I'm always so frustrated when I read this, because I've worked on a few dynamic language codebases as well as seen a few open source ones on github. Very often I see the pattern of the project contributors losing control over the dynamic language project. They slip up, the tests become insufficient and now they refuse / are afraid to touch critical parts of the code. Soon development slows down to a crawl. Or rather, there are no more changes - only additions / grafts to the existing codebase.

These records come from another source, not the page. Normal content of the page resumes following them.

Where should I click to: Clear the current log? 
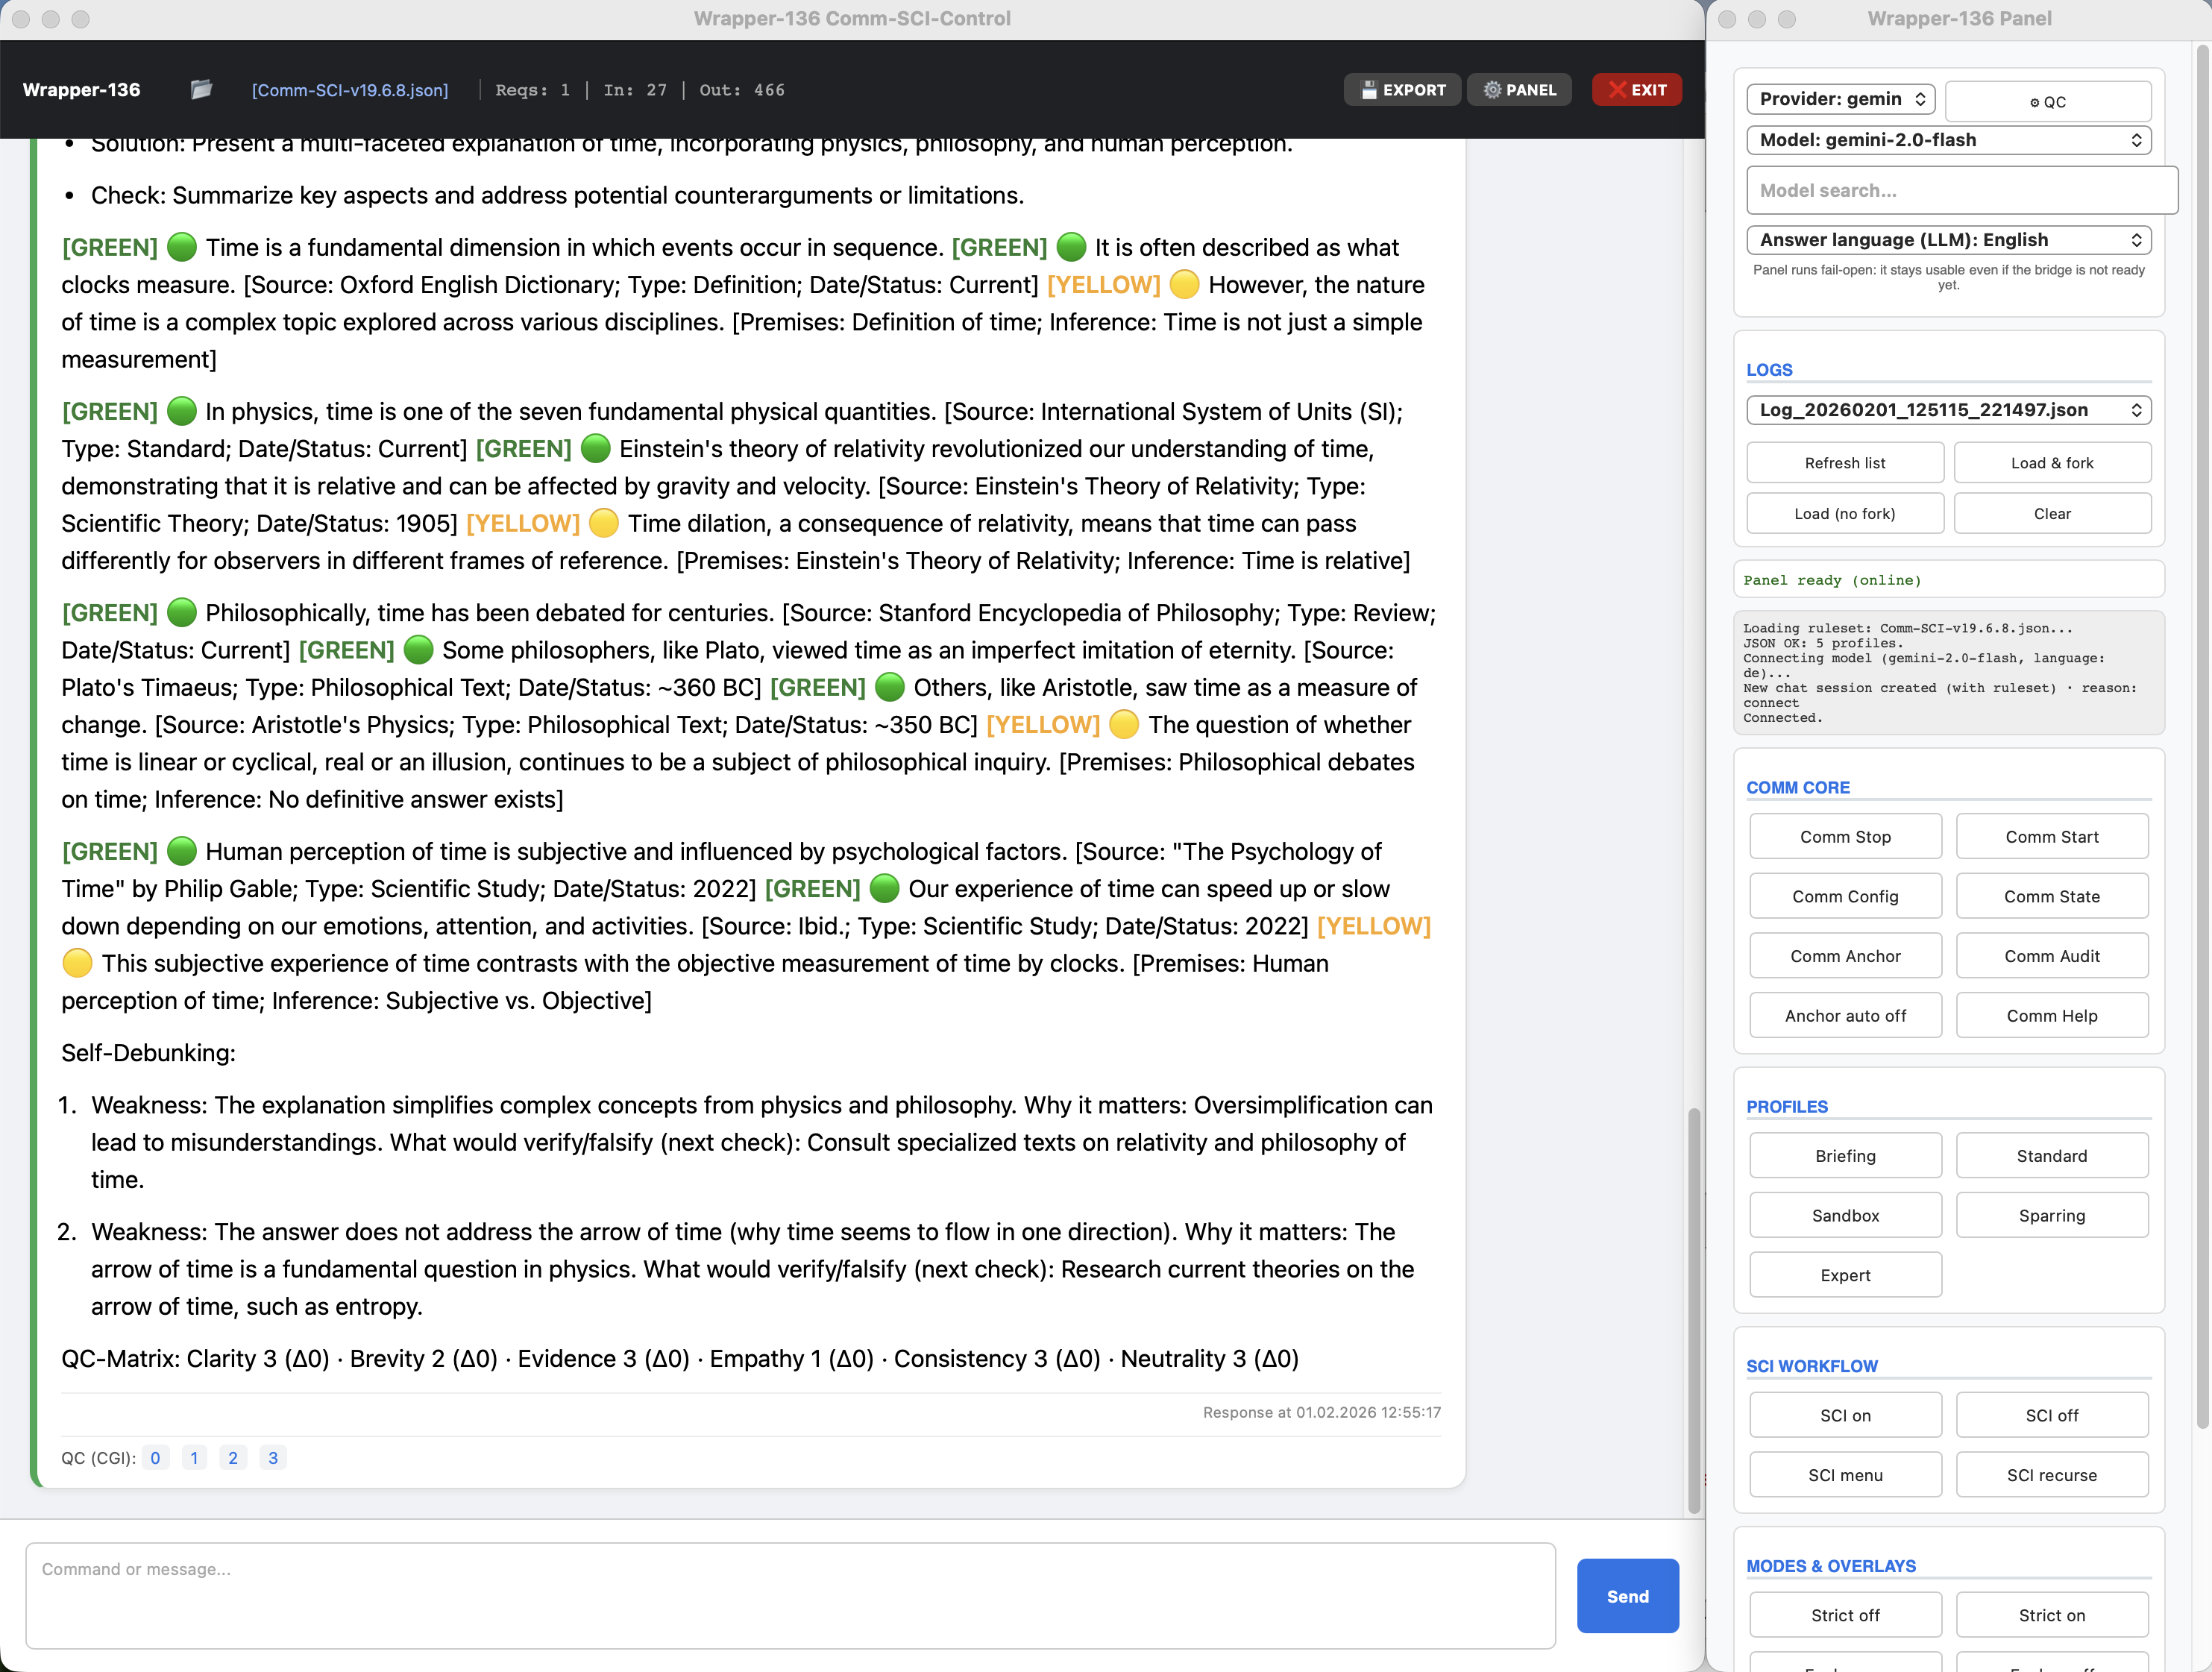click(x=2052, y=513)
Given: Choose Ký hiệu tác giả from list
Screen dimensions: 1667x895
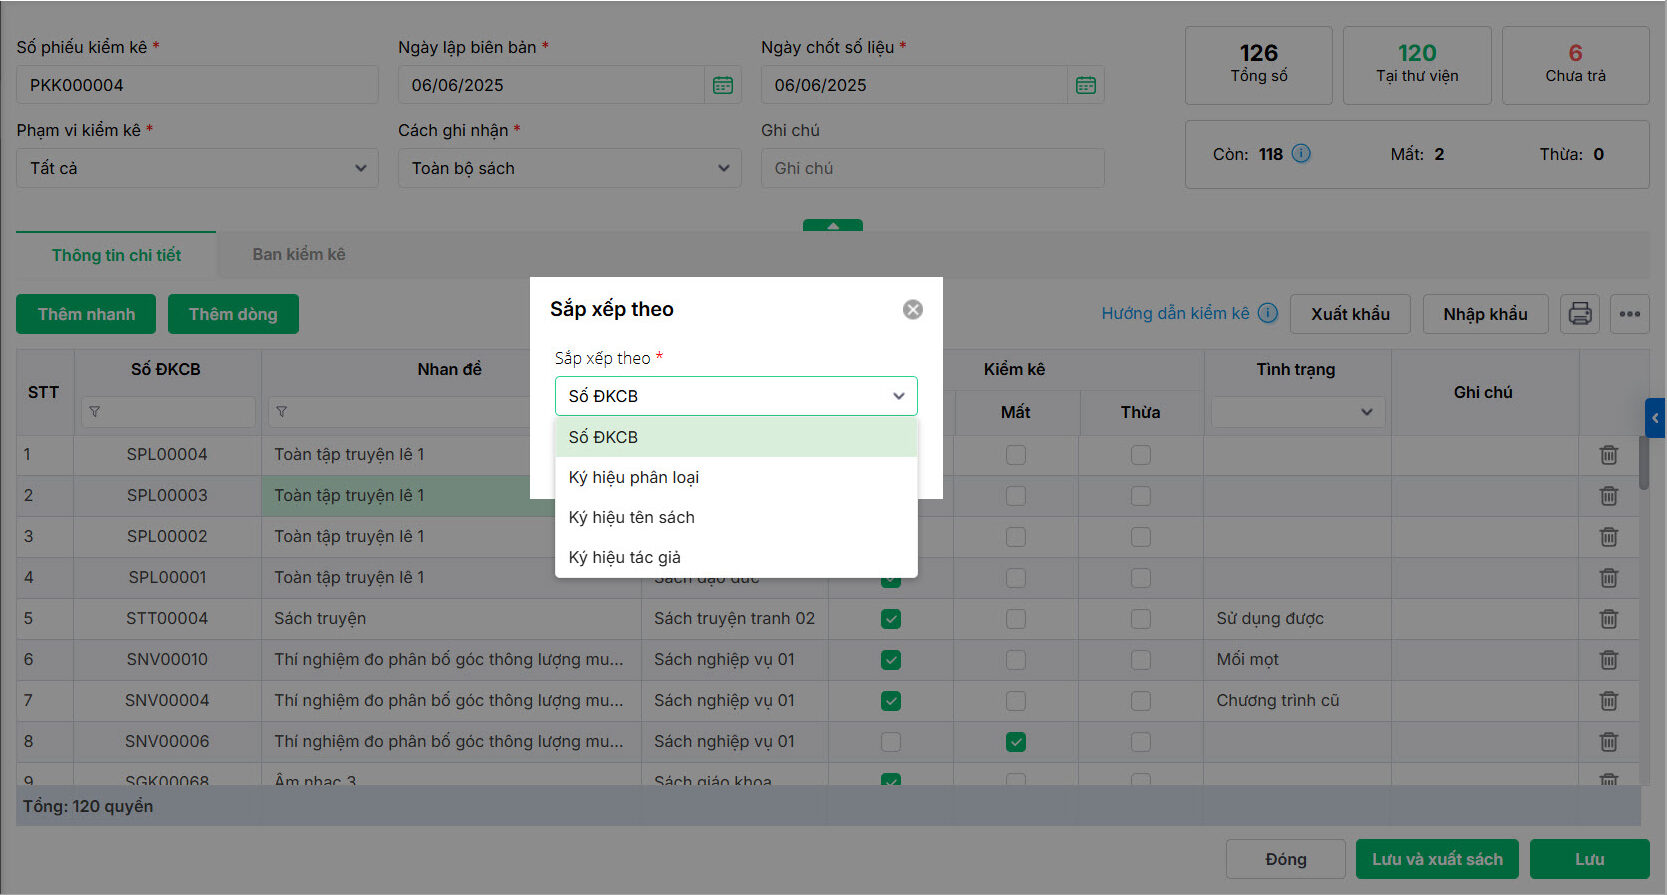Looking at the screenshot, I should click(624, 557).
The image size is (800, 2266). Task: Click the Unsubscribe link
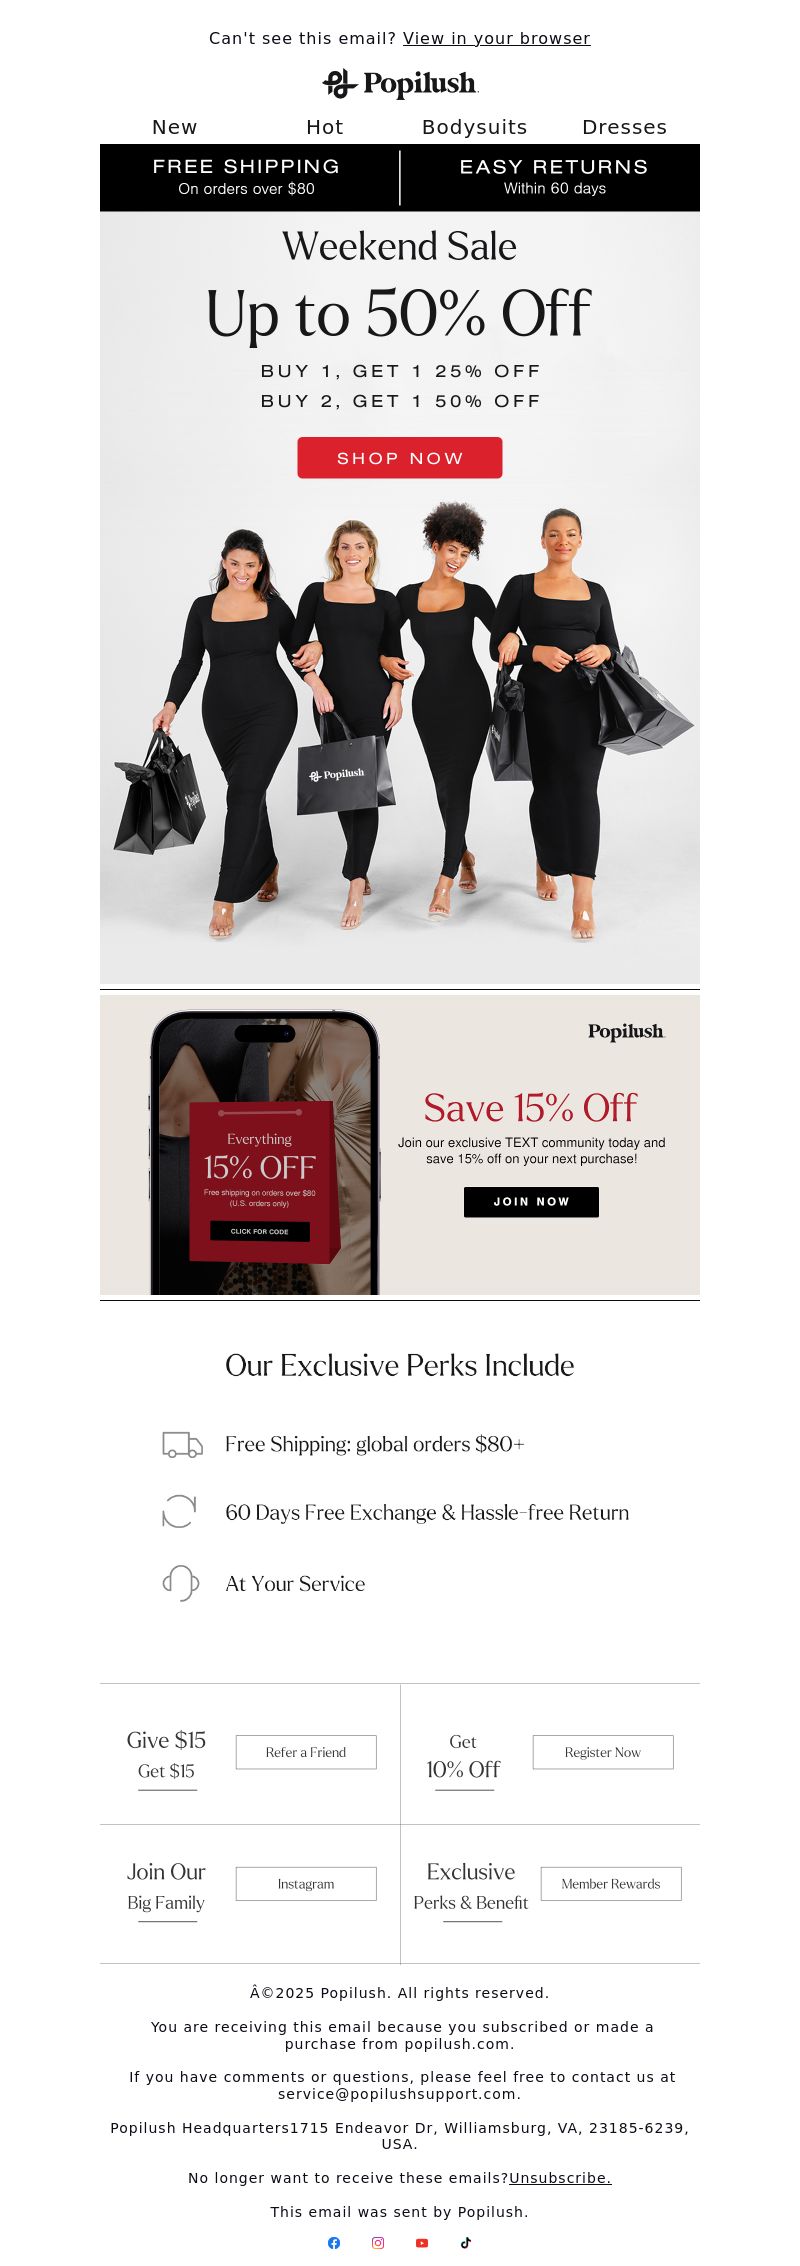click(x=560, y=2178)
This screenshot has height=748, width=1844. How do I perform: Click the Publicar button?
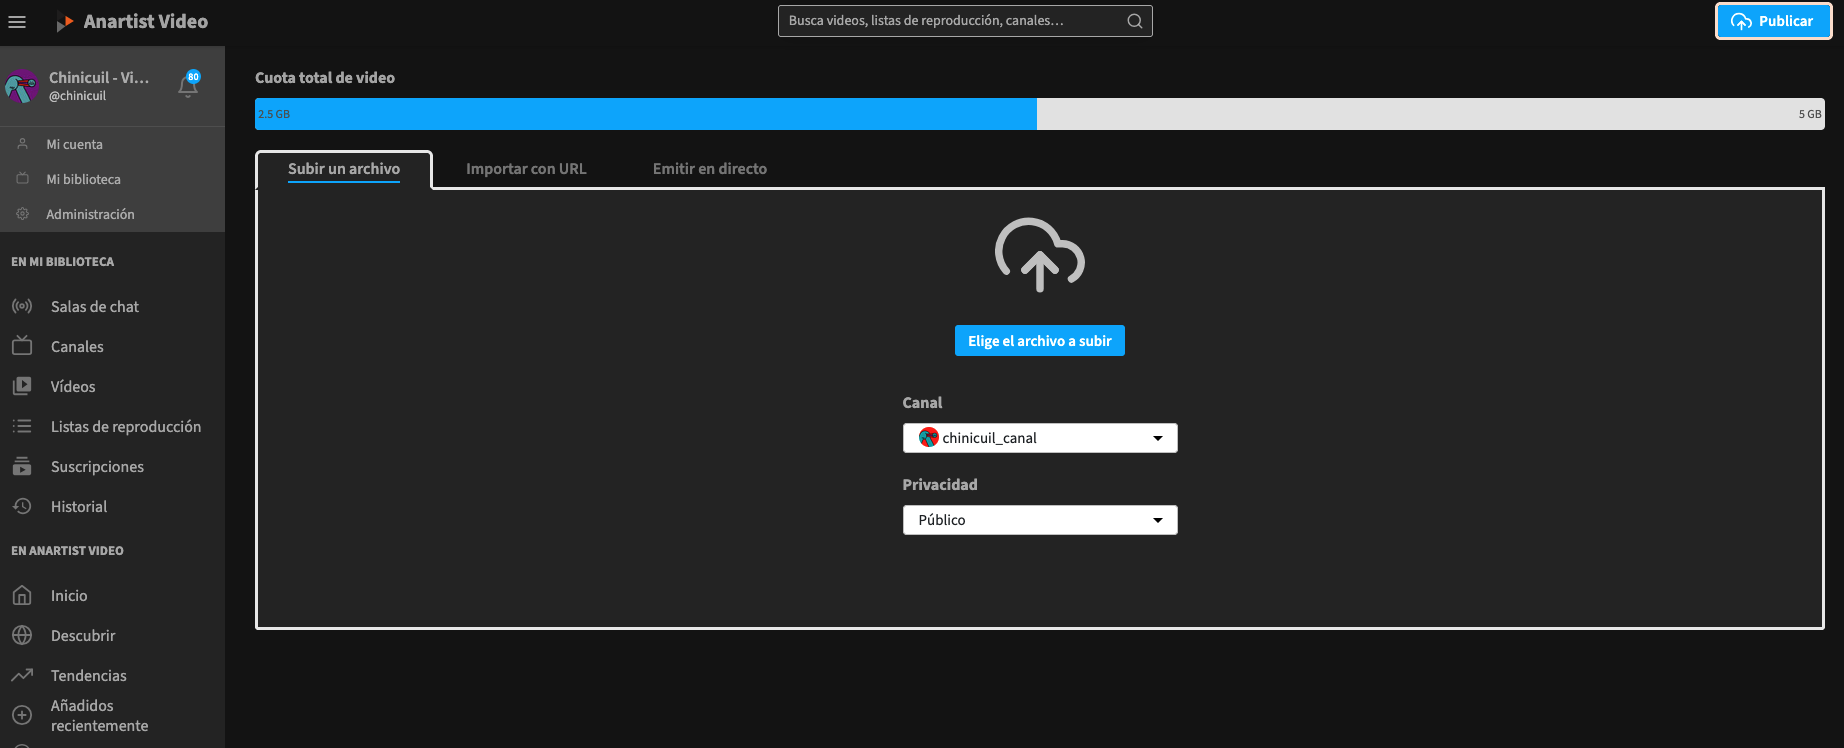(1773, 21)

When I first started using TypeScript, I feared that I'm going to lose the benefits of a dynamic language and that I'll have to write a lot more boilerplate. I had no idea how little of that was true. TypeScript really goes out of its way to model as many JS idioms as possible, including some really dynamic ones:

  * Structural types are formalized duck type checking. You don't 
    have to say your object implements an interface: if it has all 
    the right fields, and they're of the right type, it does. This is 
    similar to Go interfaces (but a bit more powerful in what it can express).
  * Unions types plus type guards can model dynamic function arguments
  * Intersection types can model record (object) merging
The entire type system in TypeScript is basically a formalization of the typical duck typing patterns that are common in JavaScript. As a result, TypeScript can model almost any common JS idiom. The loss of expresivity was very minimal - maybe 1% of the most dynamic code only. And even there, you can tell the type system "I know what I'm doing" (cast to `any`), turn it off, do your dynamic stuff and then tell it the resulting types (cast to whatever types are the result before returning).

Given the above, theres been absolutely no doubt in my mind whether TypeScript gave us an edge or not. Its been incomparably better than just plain JS.

Hey incase you aren't aware, having WASM output a human reading version is part of the spec.